Reproduce every line of the listing below word for word, leaving out the pictures.
═════ SUPPLIED INFORMATION
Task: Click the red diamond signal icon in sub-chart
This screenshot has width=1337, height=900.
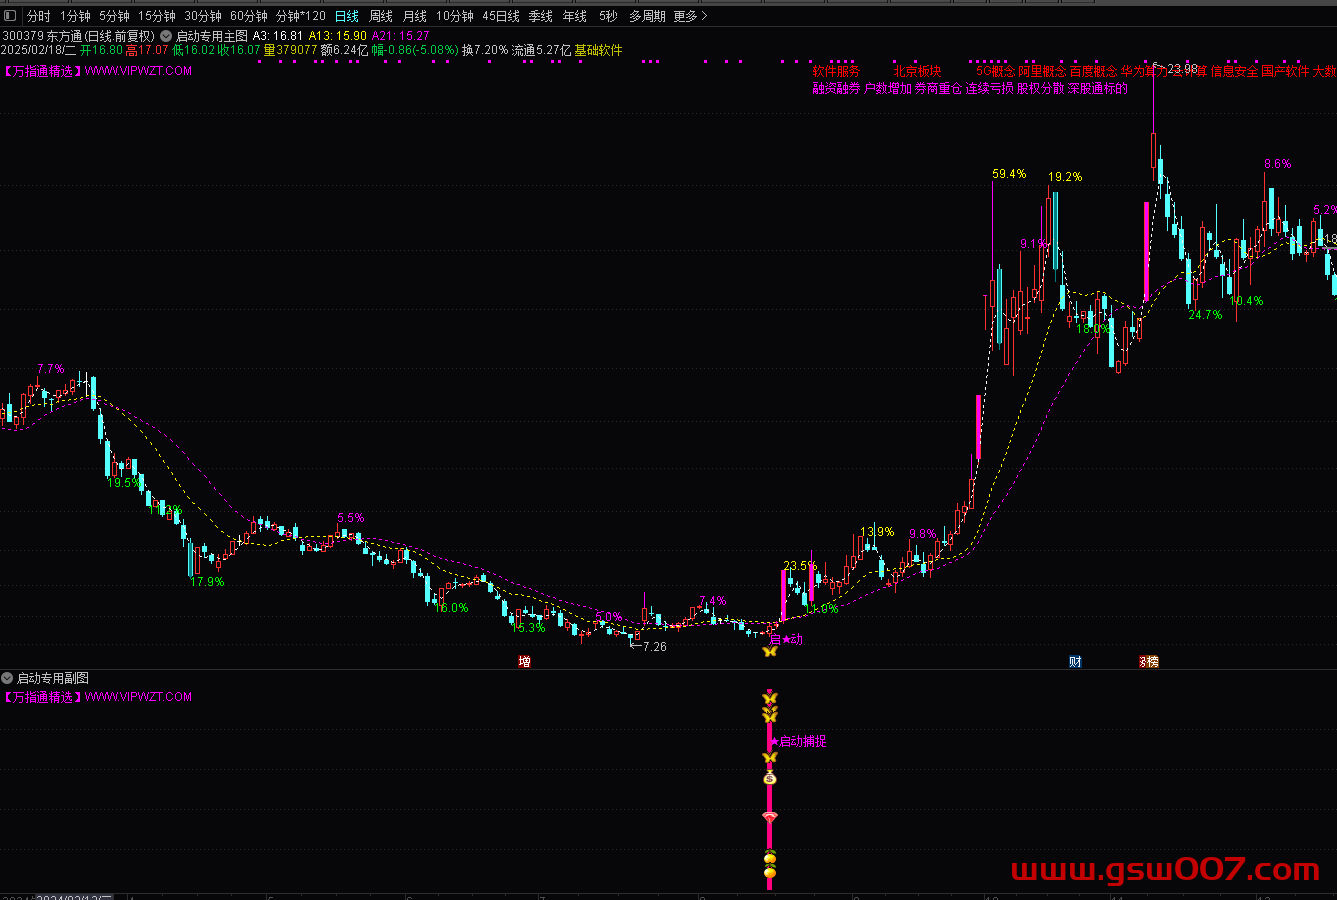Action: click(769, 818)
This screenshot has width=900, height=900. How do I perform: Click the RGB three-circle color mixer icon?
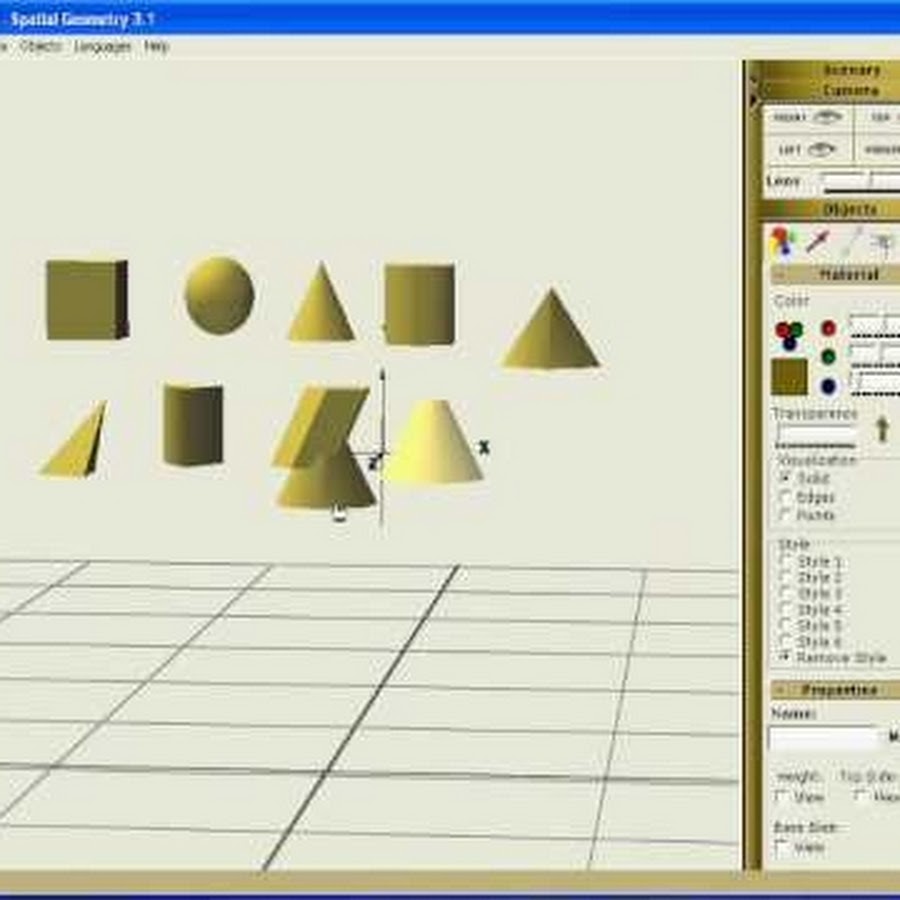point(787,335)
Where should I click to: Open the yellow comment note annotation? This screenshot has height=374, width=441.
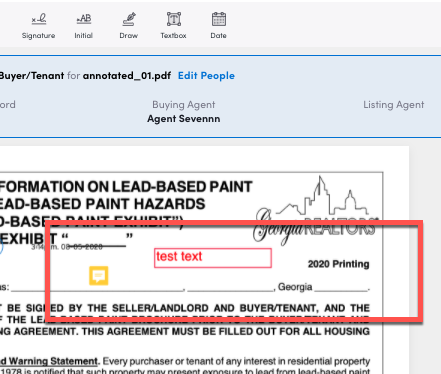[99, 276]
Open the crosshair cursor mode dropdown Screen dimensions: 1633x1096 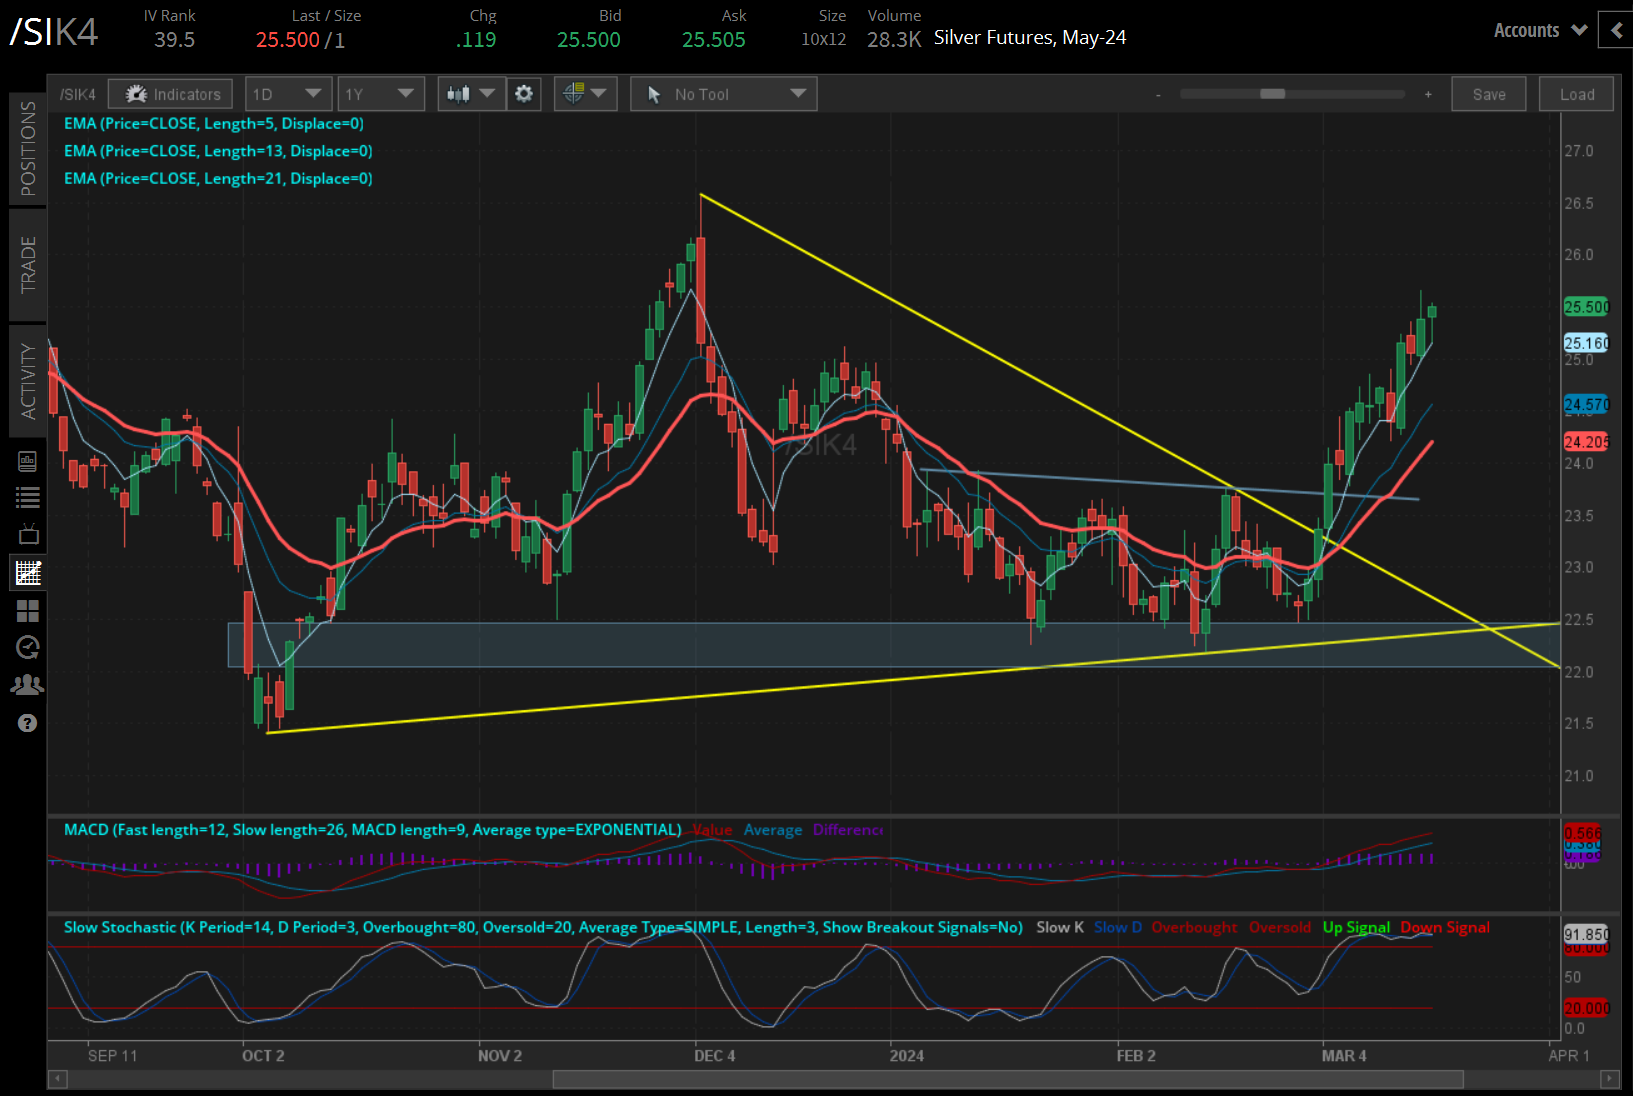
══════════
FINAL ANSWER:
Task: Click the red diamond signal icon in sub-chart
This screenshot has width=1337, height=900.
Action: click(769, 818)
This screenshot has width=900, height=900. How do I perform: Click the RGB three-circle color mixer icon?
point(787,335)
Where should I click to: Open the yellow comment note annotation? This screenshot has height=374, width=441.
[99, 276]
Open the crosshair cursor mode dropdown Screen dimensions: 1633x1096 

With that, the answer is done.